Firm encourages people to exchange apples for free cider
A cider producer is offering the public free cider or apple juice in exchange for spare apples.
Thistly Cross Cider is encouraging donations from large apple orchards and also those grown in private gardens across Scotland.
The scheme is part of an attempt to reduce waste as many locally-grown apples will otherwise go unused.
Members of the public are being encouraged to make the trade and claim their beverage, provided the apples are clean and rot-free. The company are operating a "bucket for a bottle" system to encourage donations.
Peter Stuart, head cidermaker at Thistly Cross, said: "Apple donations are already making their way to the farm and, as a proudly Scottish brand, Thistly is inviting the public to donate their spare fruit and, in return, we'll give them cider or apple juice.

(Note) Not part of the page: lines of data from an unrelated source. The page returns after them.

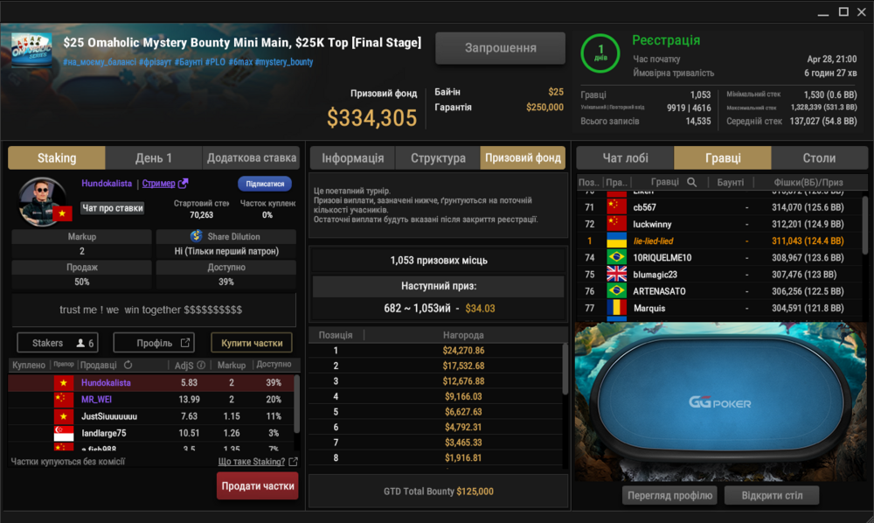Click the search icon in players list header

[x=691, y=182]

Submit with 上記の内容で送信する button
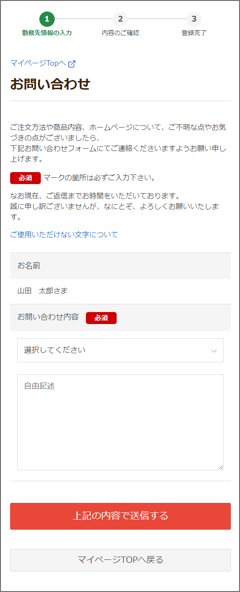pos(120,516)
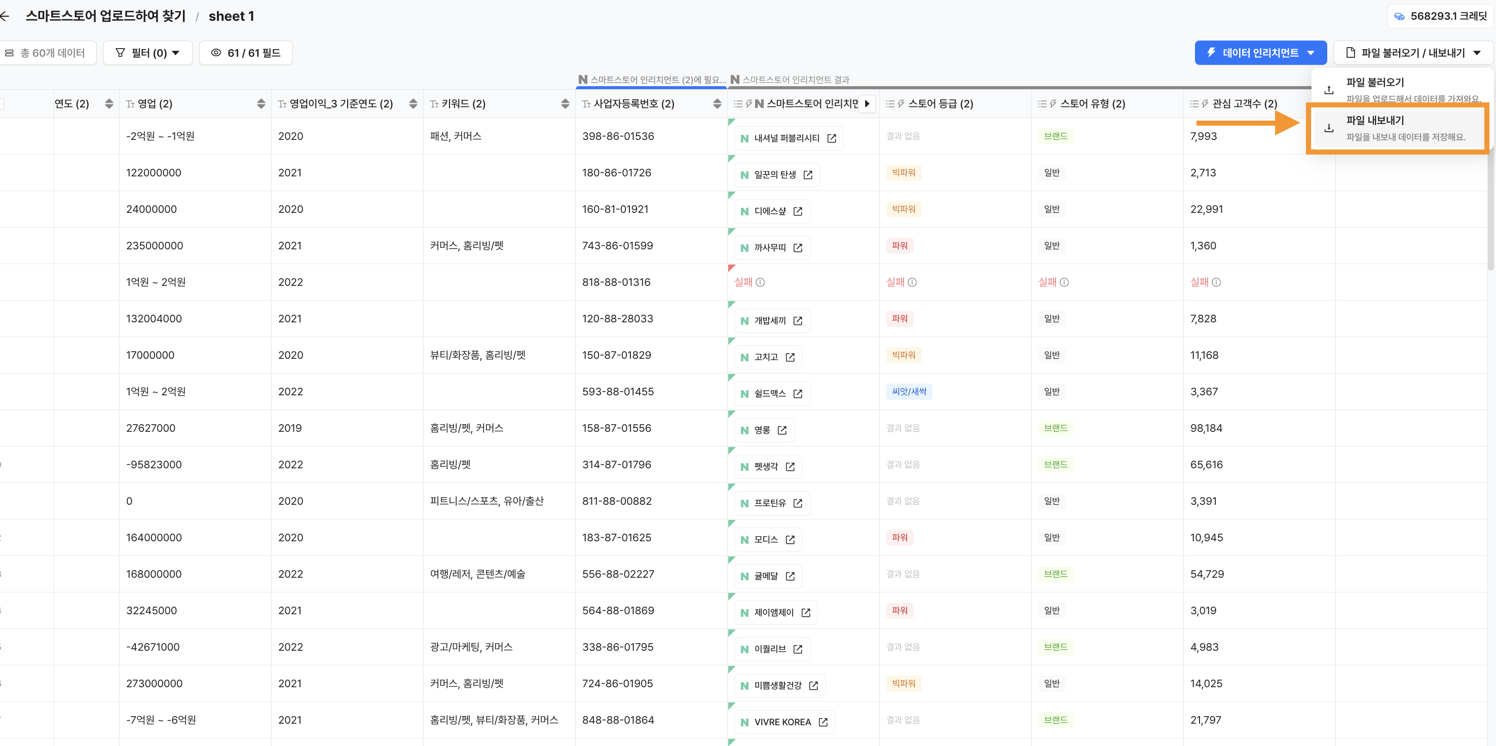This screenshot has height=746, width=1496.
Task: Click the credits coin icon
Action: (x=1399, y=16)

"One of the things that make Thistly Cross Cider so unique is its blend of Scottish heritage apples, hand-pressed on our farm in East Lothian.
"We have a tradition of using apples grown across Scotland from a wide range of sources including professional apple growers, schools, large estate owners and the general public who grow apples in their gardens at home. We even use apples donated from the grounds of the Royal Edinburgh Hospital.

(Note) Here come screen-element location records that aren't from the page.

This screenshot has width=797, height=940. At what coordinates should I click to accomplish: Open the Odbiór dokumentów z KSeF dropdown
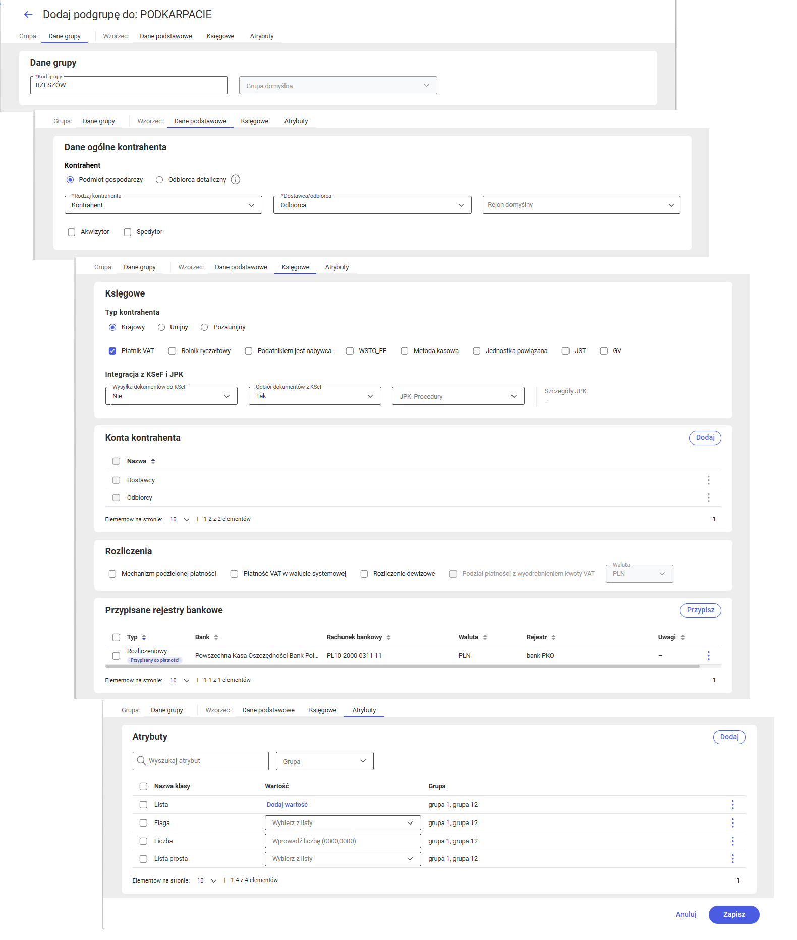point(315,396)
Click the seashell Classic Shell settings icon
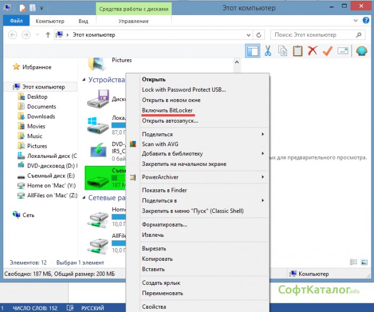Image resolution: width=374 pixels, height=312 pixels. [x=362, y=51]
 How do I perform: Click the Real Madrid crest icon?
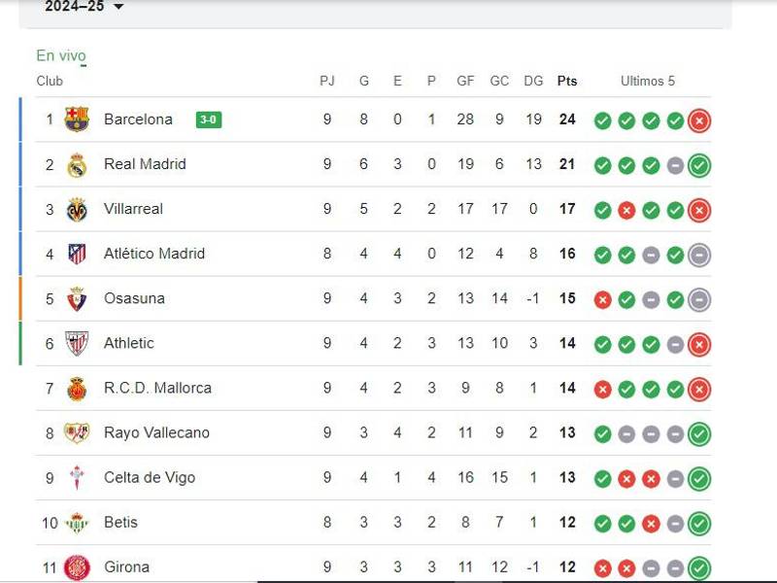(77, 164)
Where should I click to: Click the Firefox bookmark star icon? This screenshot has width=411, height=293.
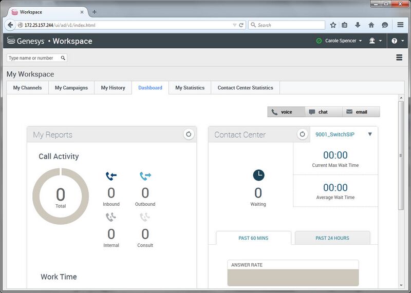tap(333, 25)
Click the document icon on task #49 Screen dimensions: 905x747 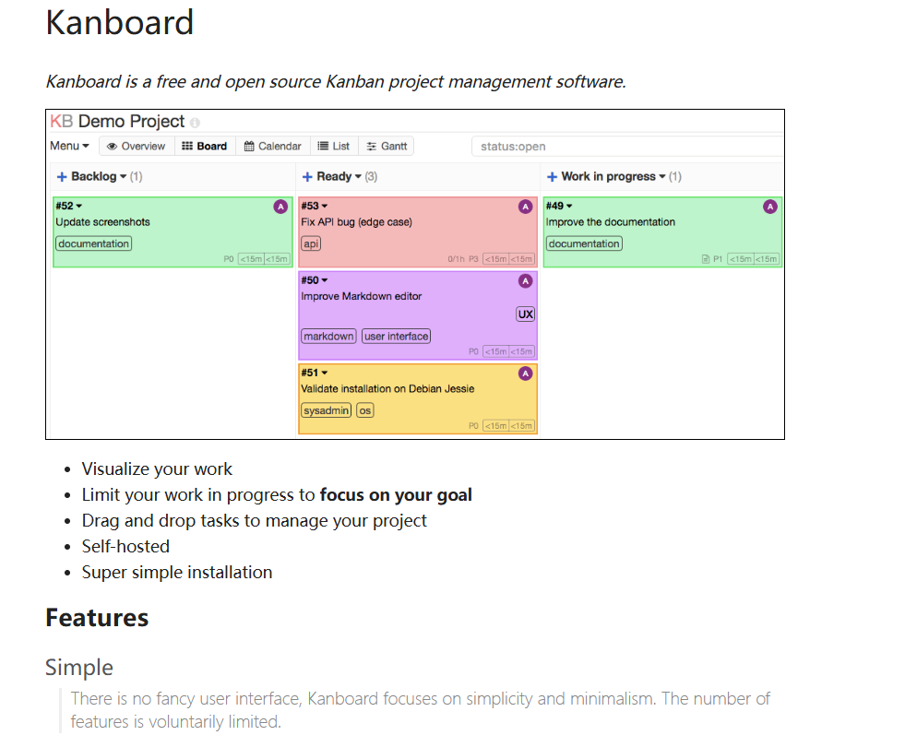point(706,260)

"Our popularity is increasing but Thistly can't make all the cider it wants to without the help of the public! Every year, we accept fruit donations from all over Scotland, ranging from a bucketful to a truckload.
"Our unique system of using donated apples also eliminates the waste that is all too often associated with the food industry of modern times."
Donations can be delivered directly to the store at Belhaven Fruit Farm in Dunbar, East Lothian.
Alternatively, for those living further north, fruit can be handed in at Gordon Castle in Moray.